DDG-DA: Data Distribution Generation for Predictable Concept Drift Adaptation
This addresses the challenge of adapting machine learning models to predictable changes in data distributions for real-world streaming applications, representing a novel approach beyond traditional detection-based methods.
The paper tackles the problem of predictable concept drift in streaming data by proposing DDG-DA, a method that forecasts future data distributions to generate training samples, resulting in significant performance improvements on models for stock price, electricity load, and solar irradiance forecasting tasks.

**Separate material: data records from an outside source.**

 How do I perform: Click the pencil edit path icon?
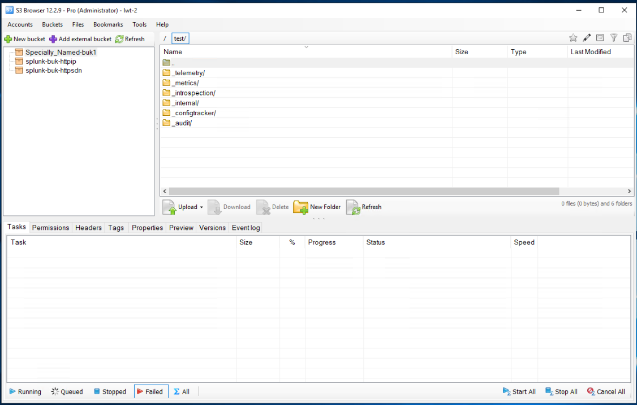click(587, 38)
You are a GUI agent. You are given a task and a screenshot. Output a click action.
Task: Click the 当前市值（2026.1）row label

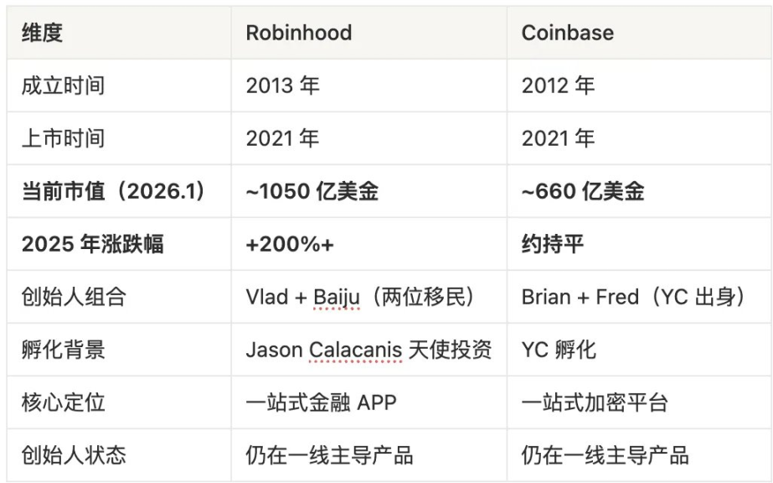coord(112,191)
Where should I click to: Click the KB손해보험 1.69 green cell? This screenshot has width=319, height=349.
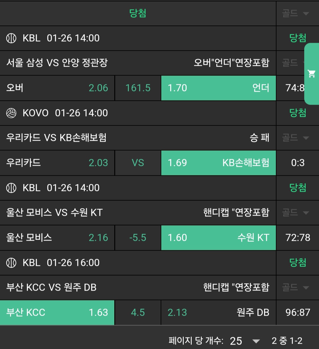(x=218, y=163)

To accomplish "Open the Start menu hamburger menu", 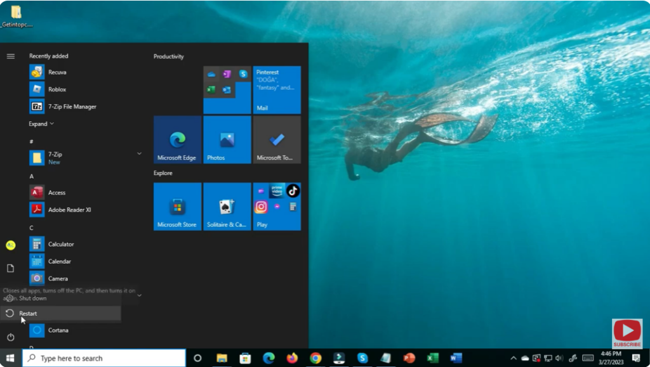I will 10,56.
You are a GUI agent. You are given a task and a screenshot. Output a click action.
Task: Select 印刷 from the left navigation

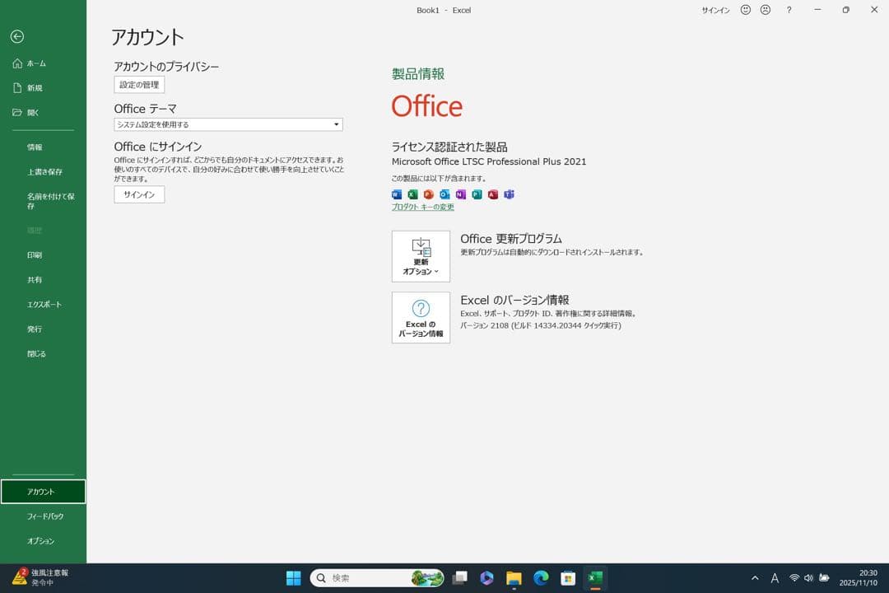(35, 254)
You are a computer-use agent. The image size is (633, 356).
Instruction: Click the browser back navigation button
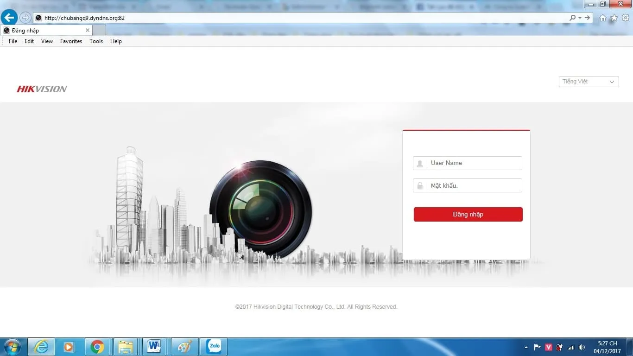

In many real-world scenarios, we often deal with streaming data that is sequentially collected over time. Due to the non-stationary nature of the environment, the streaming data distribution may change in unpredictable ways, which is known as concept drift. To handle concept drift, previous methods first detect when/where the concept drift happens and then adapt models to fit the distribution of the latest data. However, there are still many cases that some underlying factors of environment evolution are predictable, making it possible to model the future concept drift trend of the streaming data, while such cases are not fully explored in previous work. In this paper, we propose a novel method DDG-DA, that can effectively forecast the evolution of data distribution and improve the performance of models. Specifically, we first train a predictor to estimate the future data distribution, then leverage it to generate training samples, and finally train models on the generated data. We conduct experiments on three real-world tasks (forecasting on stock price trend, electricity load and solar irradiance) and obtain significant improvement on multiple widely-used models.